**To do:**
Start at the line with "Given: Click the" and print every line through the end of the material below. Keep it exact and free of pictures.

::::::::

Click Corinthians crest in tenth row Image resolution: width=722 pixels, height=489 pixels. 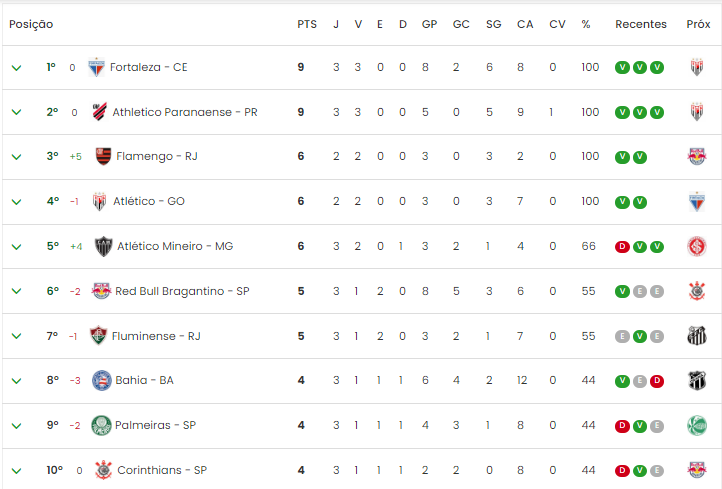click(104, 470)
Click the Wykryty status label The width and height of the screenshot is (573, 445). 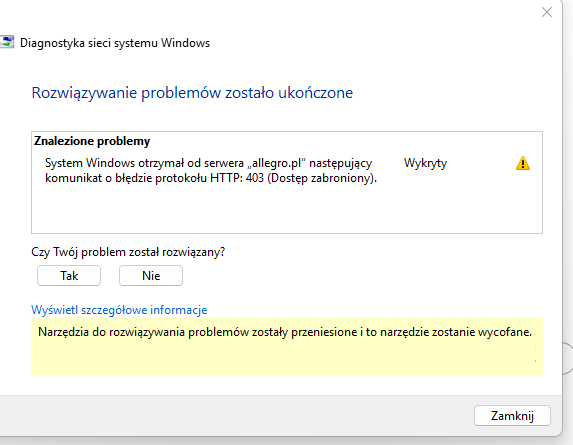pos(425,163)
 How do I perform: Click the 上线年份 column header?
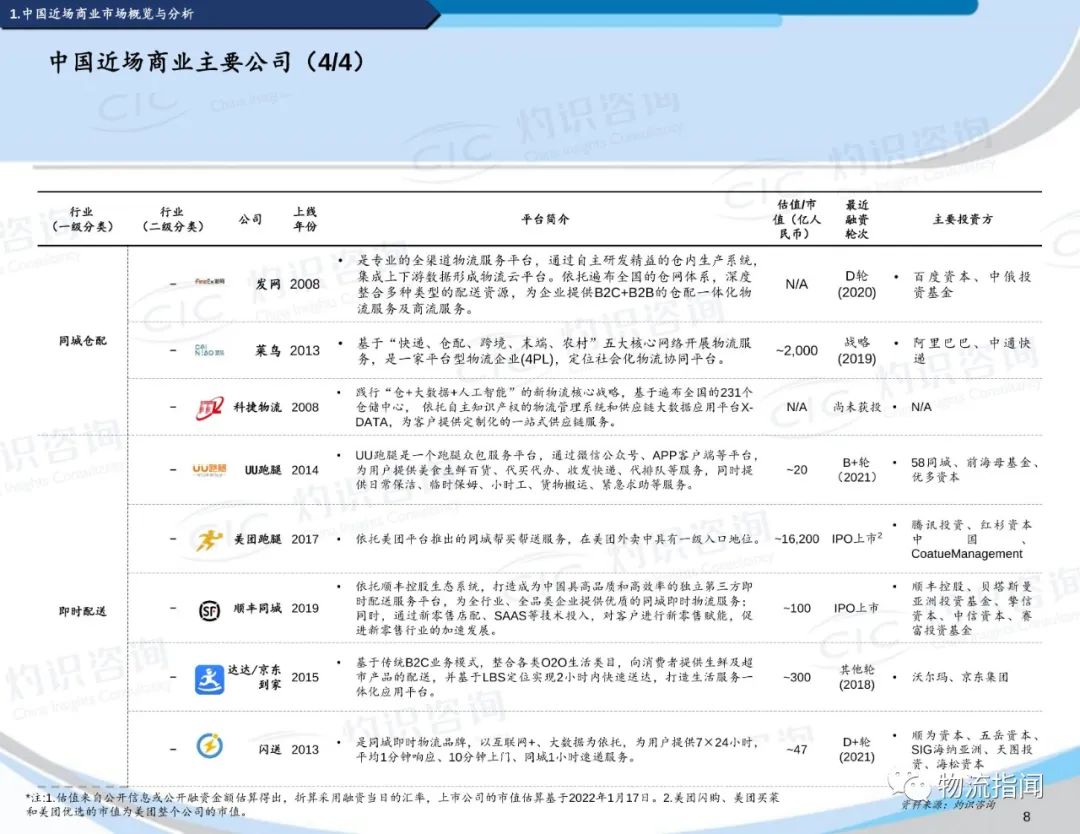pos(304,219)
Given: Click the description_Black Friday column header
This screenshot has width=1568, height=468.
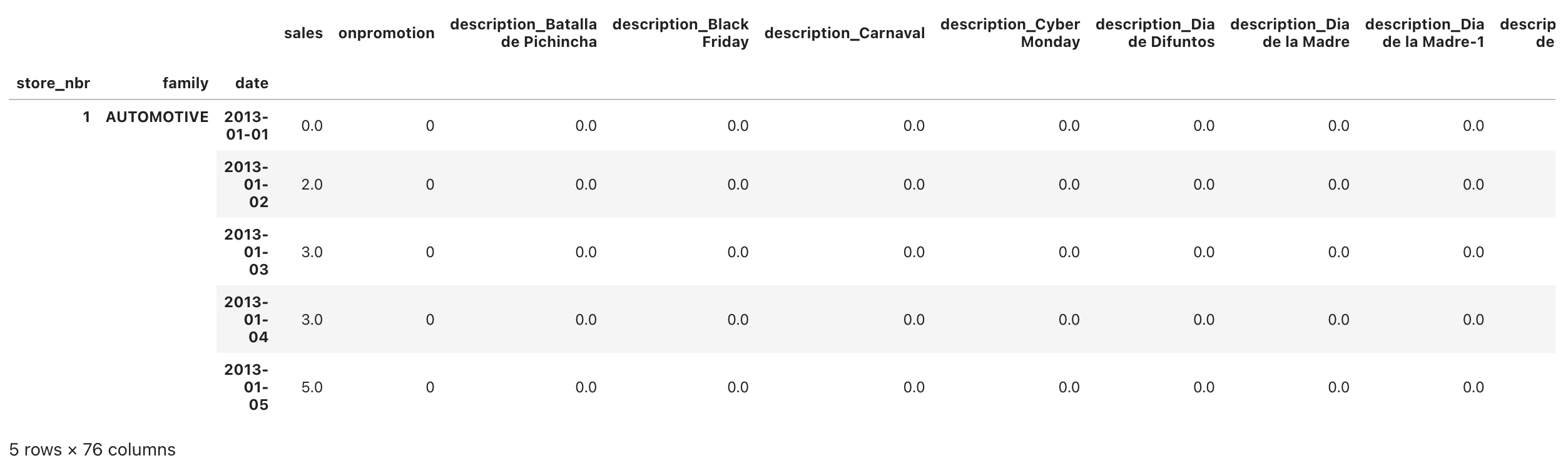Looking at the screenshot, I should [x=680, y=33].
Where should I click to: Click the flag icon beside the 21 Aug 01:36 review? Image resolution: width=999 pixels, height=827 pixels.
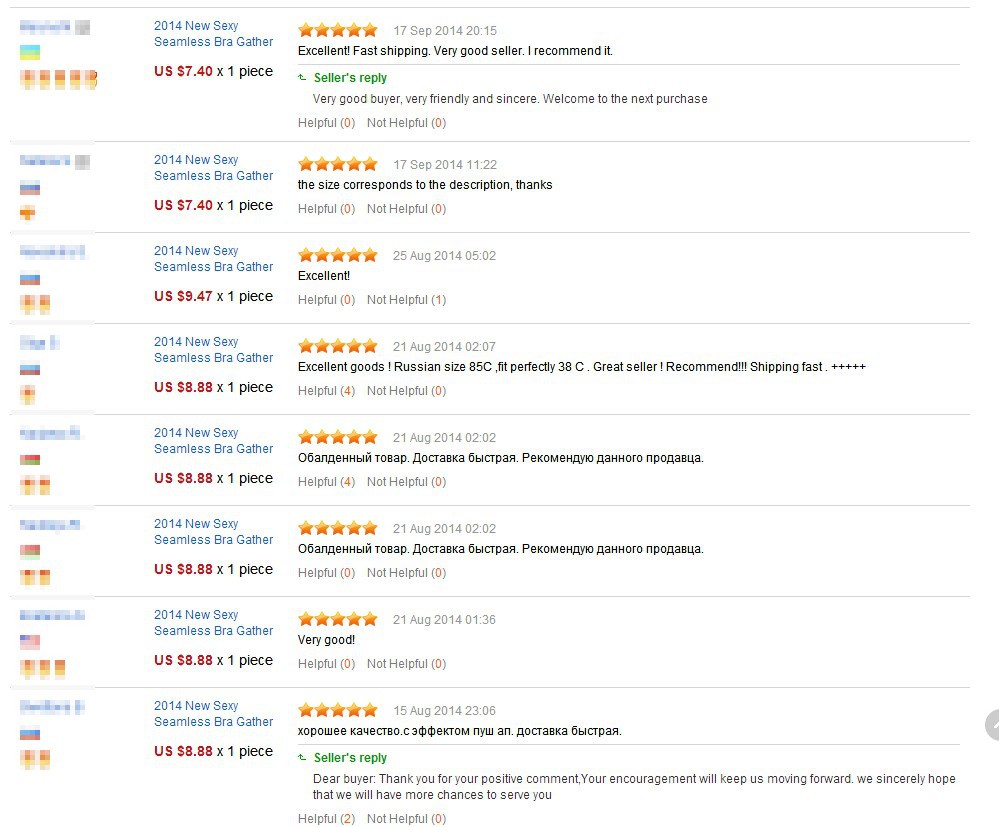click(29, 642)
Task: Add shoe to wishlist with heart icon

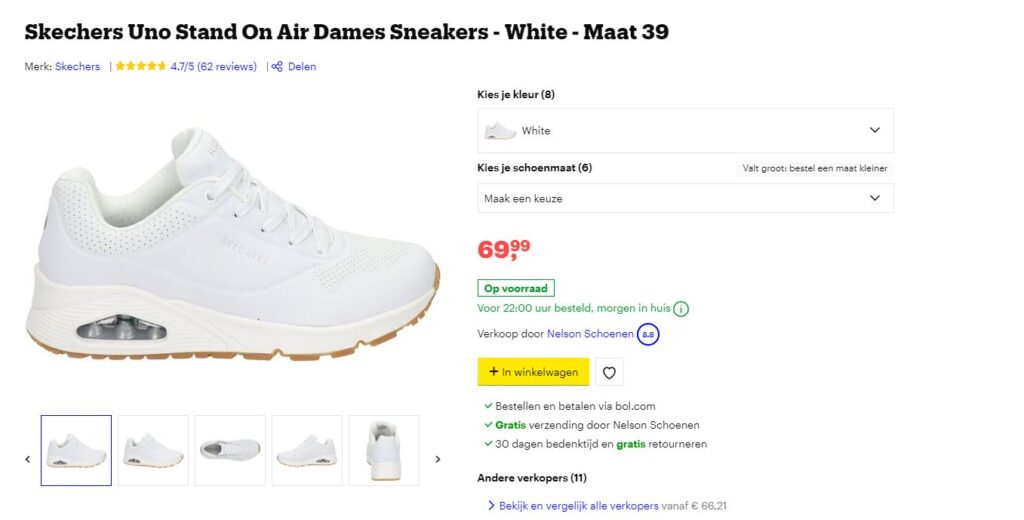Action: coord(609,372)
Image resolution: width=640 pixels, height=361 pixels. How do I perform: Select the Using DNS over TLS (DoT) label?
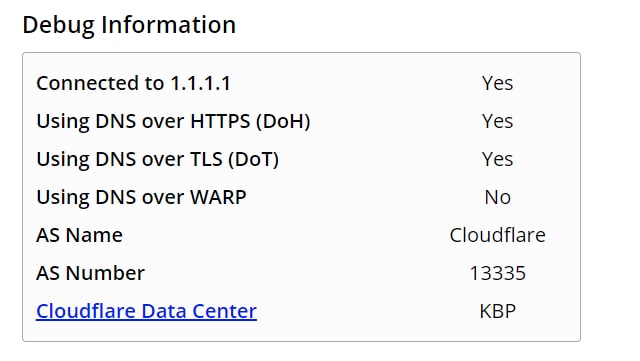158,160
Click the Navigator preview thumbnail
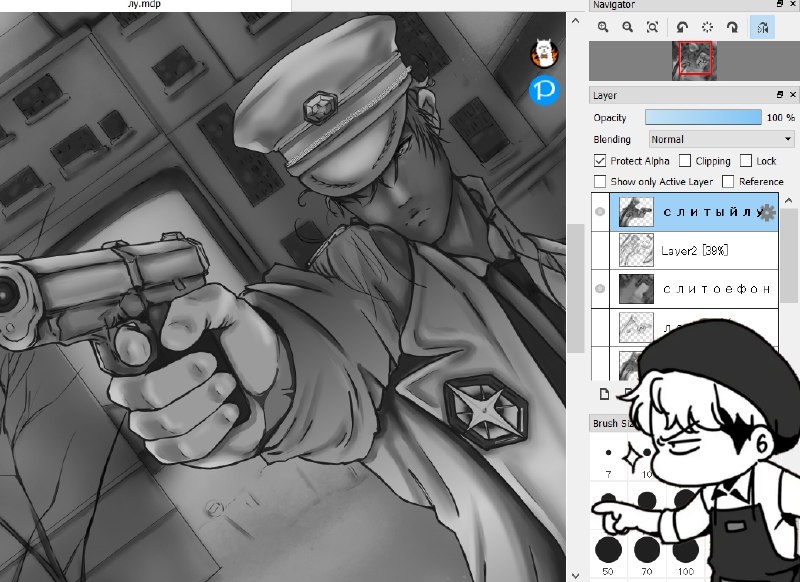 click(694, 61)
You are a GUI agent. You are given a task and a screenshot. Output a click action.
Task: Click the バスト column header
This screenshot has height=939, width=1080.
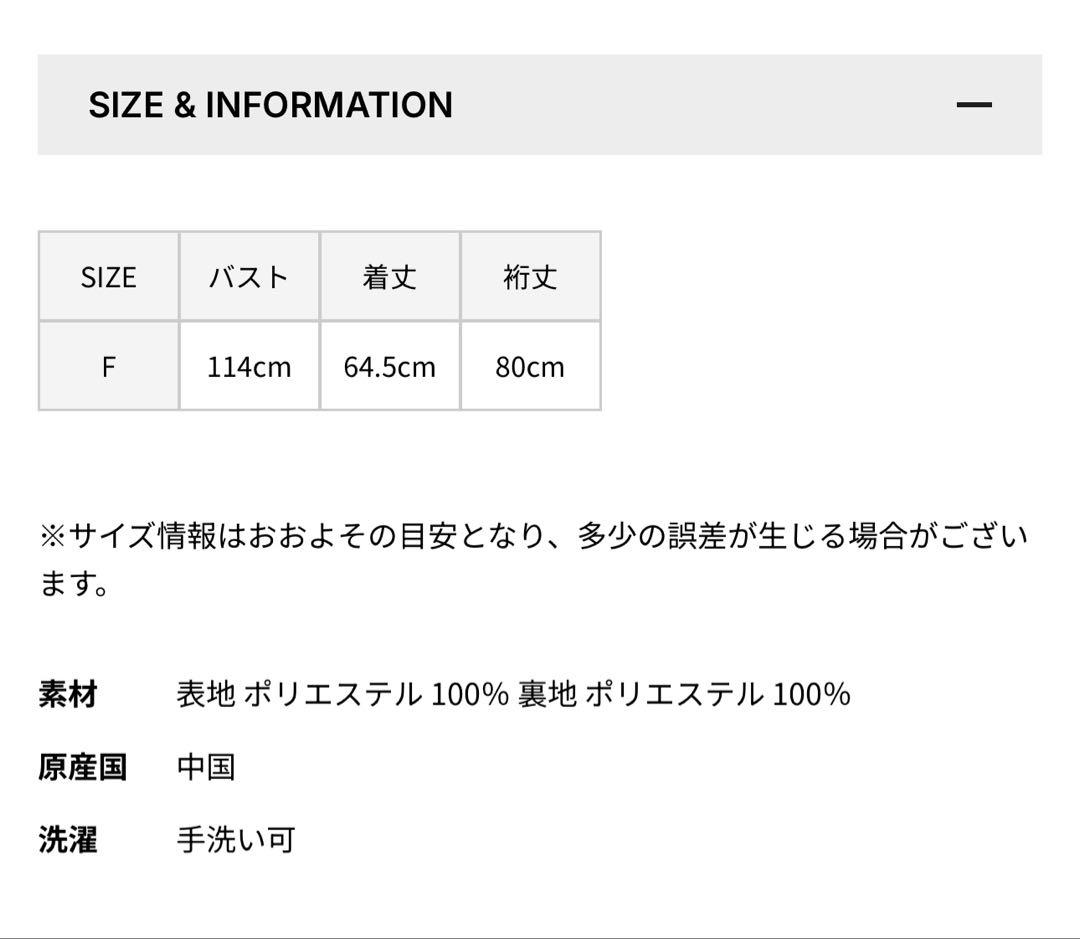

::::::::

**Output:**
Given: Click the description_Black Friday column header
This screenshot has width=1568, height=468.
Looking at the screenshot, I should [x=680, y=33].
Where should I click to: Click the flag icon beside the 21 Aug 01:36 review? Image resolution: width=999 pixels, height=827 pixels.
click(29, 642)
Task: Add shoe to wishlist with heart icon

Action: coord(609,372)
Image resolution: width=640 pixels, height=361 pixels. How do I perform: Select the Using DNS over TLS (DoT) label?
158,160
Click the Navigator preview thumbnail
 click(694, 61)
You are a GUI agent. You are given a task and a screenshot. Output a click action.
Task: Click the バスト column header
This screenshot has height=939, width=1080.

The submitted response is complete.